The AltitudeAlert Story
I have been flying large multi-crew aircraft for many years now. Just recently, I returned to my general aviation roots when I purchased a Commander 112TC. One thing I noticed right away was something we in the airline business take for granted everyday…
The Altitude Preselector.
This is because modern aircraft altitude preselectors are tightly integrated into flight control and management systems and are ubiquitous in terms of safety. This is becoming true of modern small general aviation aircraft as well. However, if you happen to rent or own an aircraft that was built prior to 2000, these technologies were not available and had to be added later. As an owner, this means COSTLY upgrades. As a renter, HIGHER rental rates for upgraded aircraft. There has to be a better way. Right?

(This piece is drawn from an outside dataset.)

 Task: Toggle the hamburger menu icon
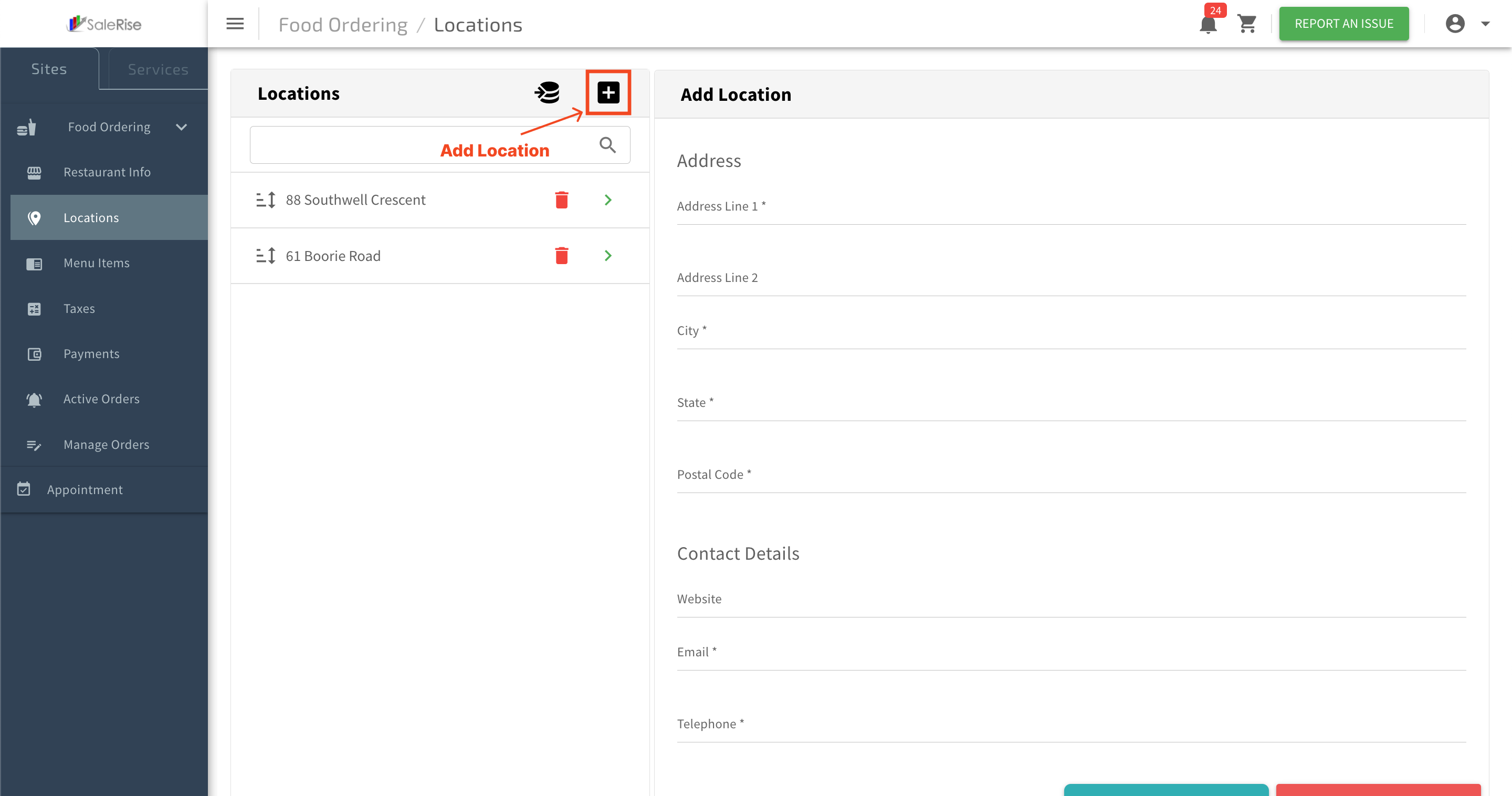(x=235, y=24)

Having witnessed the safety benefits first hand using a dedicated altitude preselector, I immediately began searching for a low cost alternative. Knowing that installing one in my panel was going to be costly, I began searching for a “virtual” solution through the iPad App Store. None existed. So I decided that if I wanted to fix this problem I would have to design and create it myself.
The result is an altitude alert and monitoring solution that was designed from the ground up to mimic the capabilities and safety features that I myself use everyday at work flying the “jet”. But at a FRACTION of the cost of a panel mounted unit.

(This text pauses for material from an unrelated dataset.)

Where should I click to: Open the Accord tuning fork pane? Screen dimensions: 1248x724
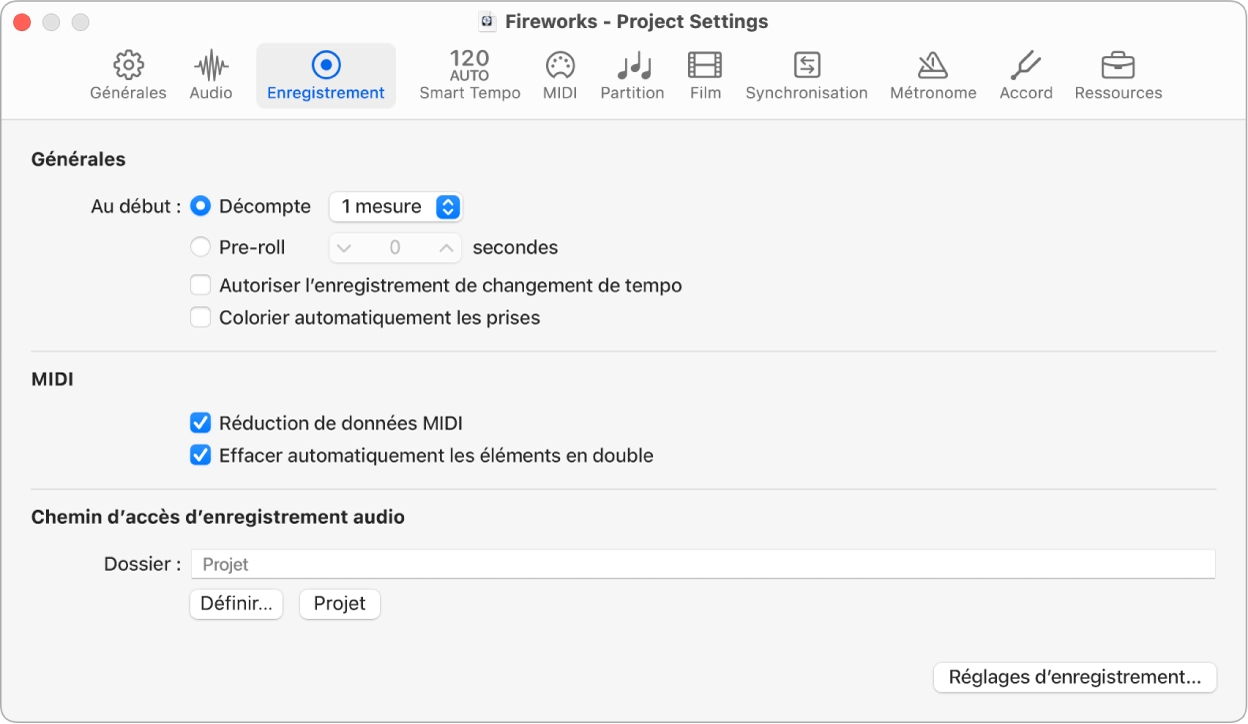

I’ve been using AltitudeAlert in my Commander (and now Centurion) since its inception and consider it to be an invaluable tool, especially while flying IFR. My hope is that all pilots of small general aviation aircraft can benefit from the safety features that AltitudeAlert provides. Making flying IFR and VFR flying safer and more enjoyable.
AltitudeAlert has come a long way since the basic preselector that I originally created in version 1. With the integration of the Apple Watch, new ALT HOLD mode for VFR, and Universal App integration for all of your Apple devices, AltitudeAlert is a multi-featured altitude awareness system.
And I’m just getting started.
Raymond Chase, the designer and engineer of AltitudeAlert has been a professional pilot for over 20 years and currently flies B737s for a major US airline.